The right panel draws the network itself: one column of nodes per layer, edges whose thickness scales with weight magnitude and whose color encodes sign (warm = positive, blue = negative). As gradients flow the edges thicken, thin, and flip sign. The small white circle on the decision surface (labelled "probe input") is a single test point swept slowly on the dashed circle; the network is evaluated there every frame, and the hidden-node glow on the right shows how that one input propagates through the layers. The architecture is configurable: 1 to 3 hidden layers, up to 8 units each.

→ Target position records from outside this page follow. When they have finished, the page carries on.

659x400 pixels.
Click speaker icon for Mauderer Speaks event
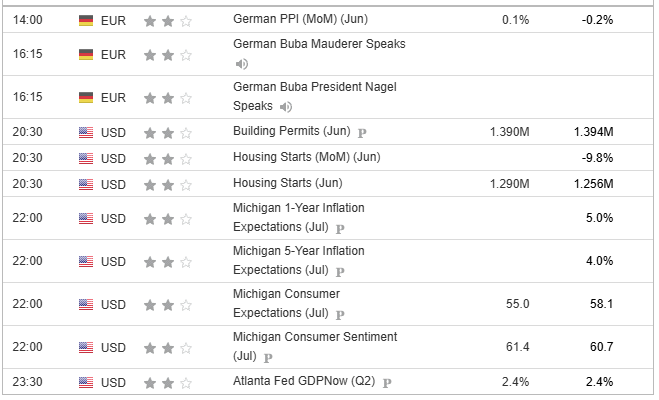[242, 64]

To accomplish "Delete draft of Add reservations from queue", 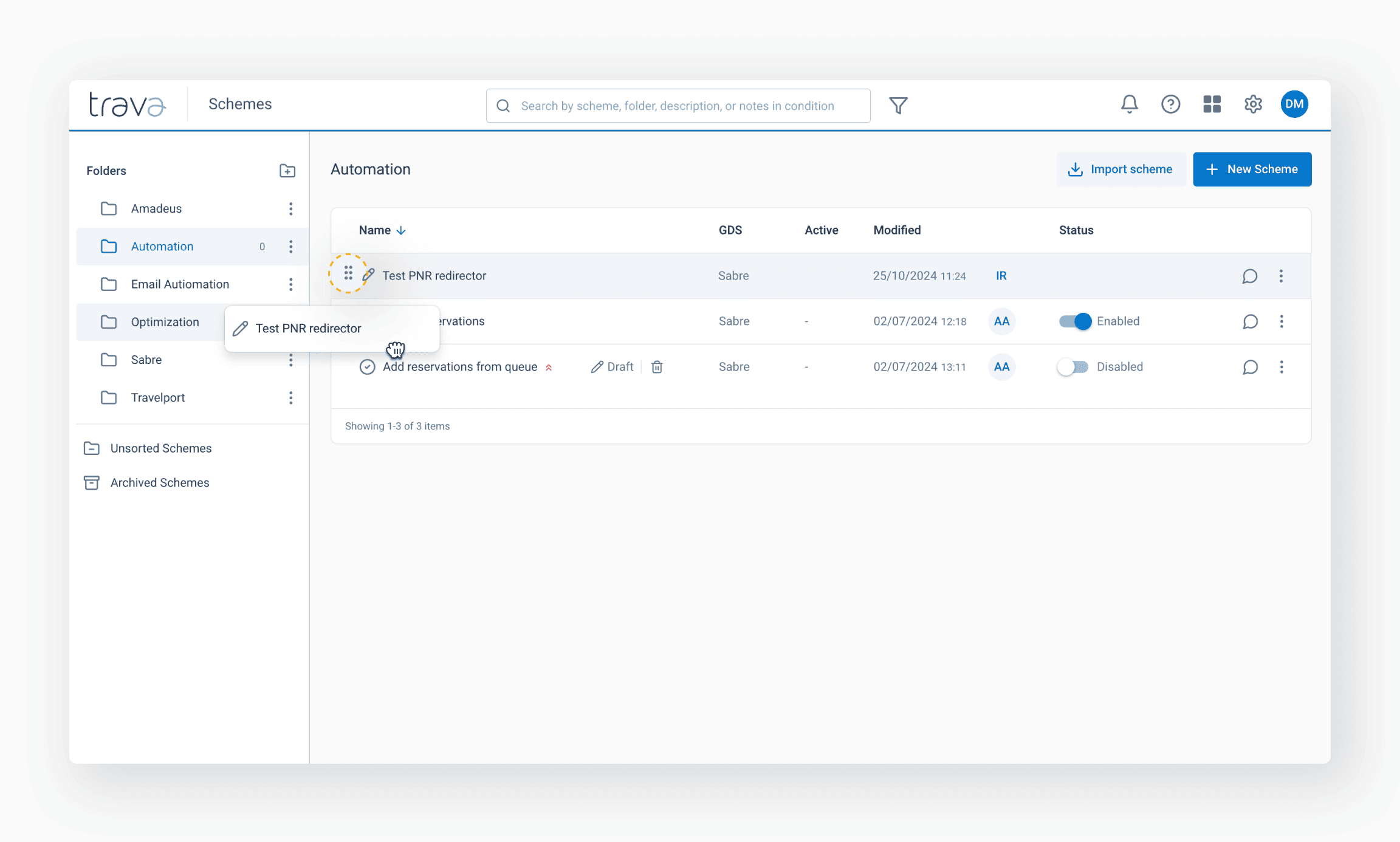I will point(657,367).
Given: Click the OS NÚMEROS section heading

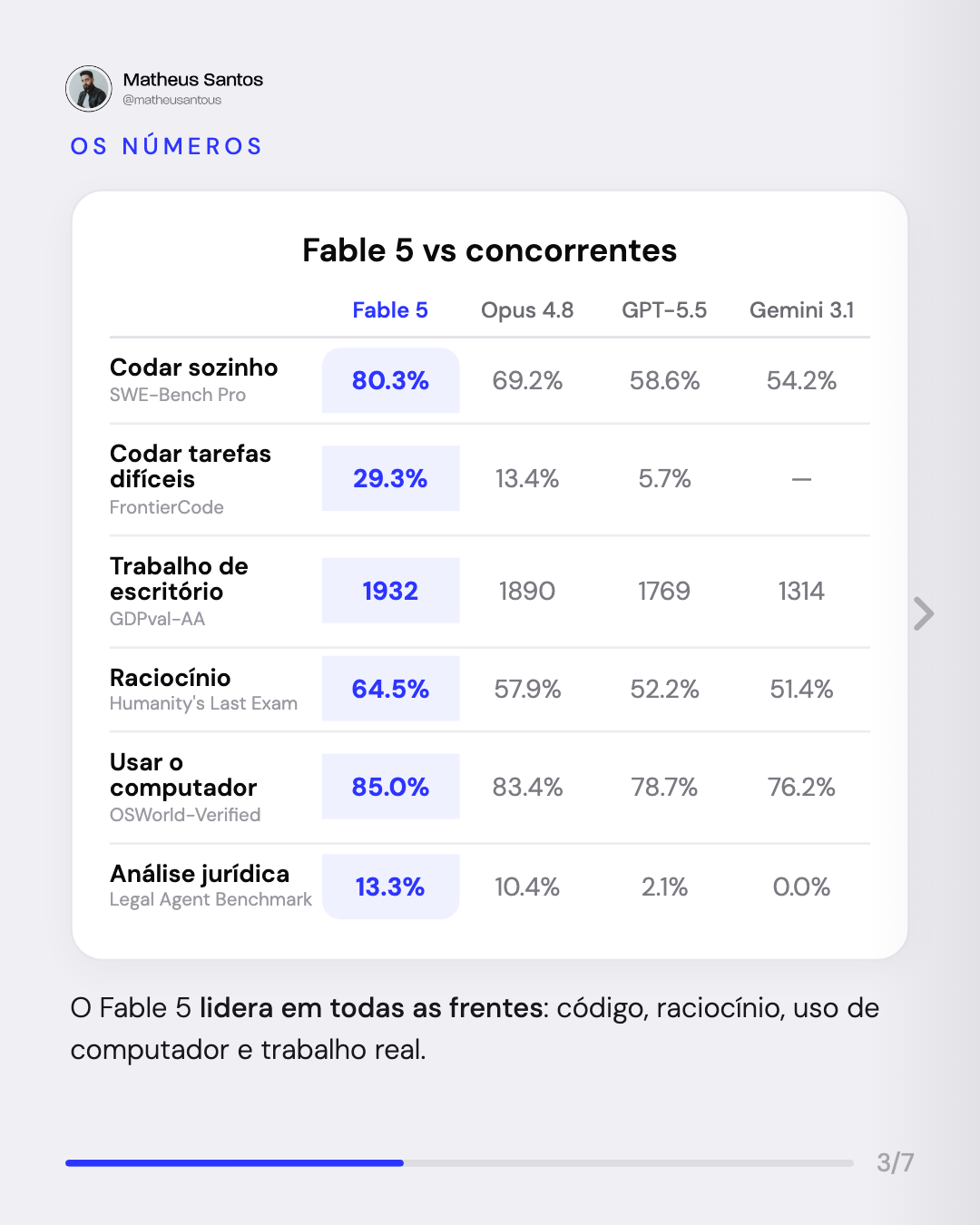Looking at the screenshot, I should pyautogui.click(x=167, y=146).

Datasets: moons (two interlocking arcs), XOR (a linear classifier cannot solve this), spiral (two intertwined logarithmic spirals), circles (a core inside an annulus; needs a closed boundary), and gaussians (two blobs, nearly linearly separable). Misclassified training points are ringed so you watch the error set shrink as the surface deforms.

Figure 1. A 2 to H to 1 tanh MLP trained with mini-batch SGD on binary cross-entropy. Method: explicit forward and backward pass (autograd not used).
dataset
layers1
neurons8
lr0.50
speed4

WHAT TO TRY

  • Vary each control and watch the rail readouts respond.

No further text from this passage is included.